7.No Pending or Future Lawsuits. Employee represents that Employee has no lawsuits, claims, or actions pending in Employee’s name, or on behalf of any other person or entity, against the Company or any of the other Releasees. Employee also represents that Employee does not intend to bring any claims on Employee’s own behalf or on behalf of any other person or entity against the Company or any of the other Releasees.
8.Application for Employment. Employee understands and agrees that, as a condition of this Agreement, Employee shall not be entitled to any employment with the Company, and Employee hereby waives any right, or alleged right, of employment or re-employment with the Company. Employee further agrees not to apply for employment with the Company and not otherwise pursue an independent contractor or vendor relationship with the Company.
9.Confidentiality. Each Party agrees to maintain in complete confidence the existence of this Agreement, the contents and terms of this Agreement, and the consideration for this Agreement (hereinafter collectively referred to as “Separation Information”). Except as required by law, Employee may disclose Separation Information only to Employee’s immediate family members, the Court in any proceedings to enforce the terms of this Agreement, Employee’s counsel, and Employee’s accountant and any professional tax advisor to the extent that they need to know the Separation Information in order to provide advice on tax treatment or to prepare tax returns, and must prevent disclosure of any Separation Information to all other third parties. Each Party agrees that it will not publicize, directly or indirectly, any Separation Information.

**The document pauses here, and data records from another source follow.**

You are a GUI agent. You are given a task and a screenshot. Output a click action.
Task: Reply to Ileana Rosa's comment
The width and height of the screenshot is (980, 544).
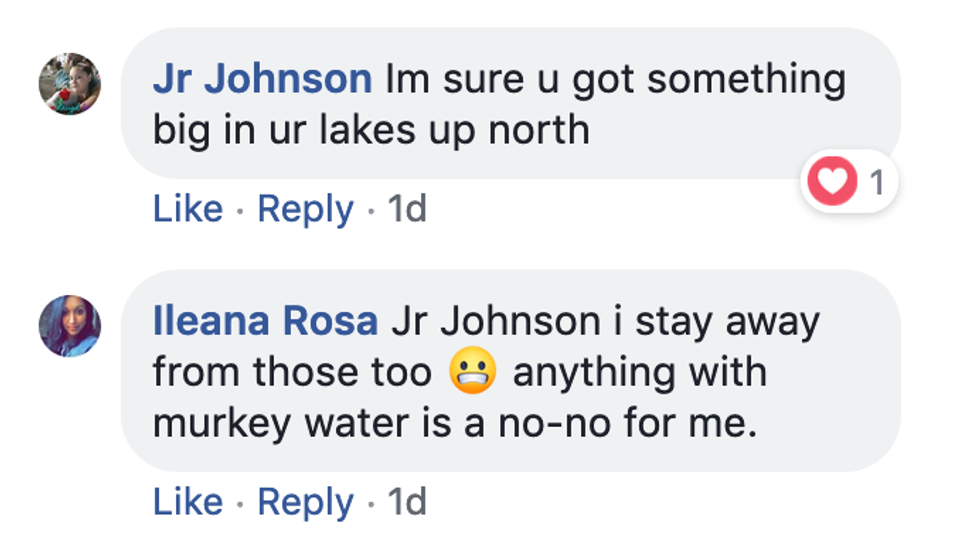(305, 502)
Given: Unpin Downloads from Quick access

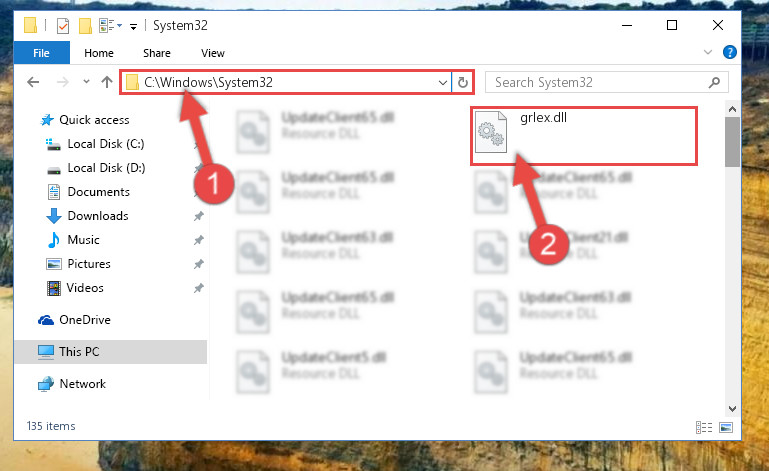Looking at the screenshot, I should (198, 216).

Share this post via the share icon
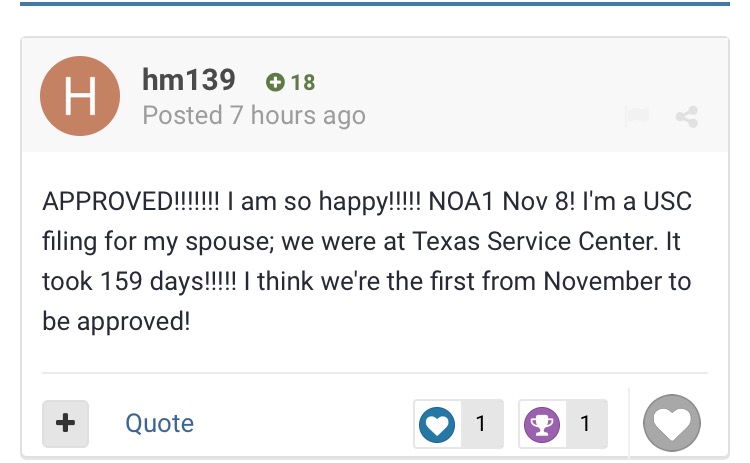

10.Trade Secrets and Confidential Information; Company Property; Non-Solicitation. Employee acknowledges and agrees that all patent rights, copyright rights, trade secret rights, trademark rights, sui generis database rights and all other intellectual and industrial property rights of any sort throughout the world relating to any and all inventions (whether or not patentable), technologies, works of authorship, software, designs, know-how, ideas, data and other information and work products that were made, conceived, reduced to practice or obtained, in whole or in part, by Employee, and that arose out of Employee’s employment with the Company (collectively, “Inventions”) and all other financial, business,
legal and technical information (including, without limitation, the identity of and information relating to customers, prospects, vendors, affiliates and employees) that Employee developed, learned or obtained in connection with her employment with the Company, or that are received by or for Company in confidence, constitute “Proprietary Information.” Employee agrees to hold in strict confidence, and exercise all reasonable precautions to not disclose or use any Proprietary Information. However, Proprietary Information will not include information that Employee can document is or becomes readily publicly available without restriction through no fault of Employee. Employee acknowledges that the Company owns all right, title and interest in the Inventions. Employee agrees that during the 18 month period following the Effective Date, Employee will not encourage or solicit any employee, contractor or consultant of the Company to leave the Company for any reason. Employee specifically acknowledges and agrees that any violation of the restrictive covenants in this Section 10 shall constitute a material breach of this Agreement. Employee’s signature below constitutes Employee’s certification under penalty of perjury that Employee has returned all documents and other items provided to Employee by the Company, developed or obtained by Employee in connection with Employee’s employment with the Company, or otherwise belonging to the Company, including, but not limited to, all passwords to any software or other programs or data that Employee used in performing services for the Company.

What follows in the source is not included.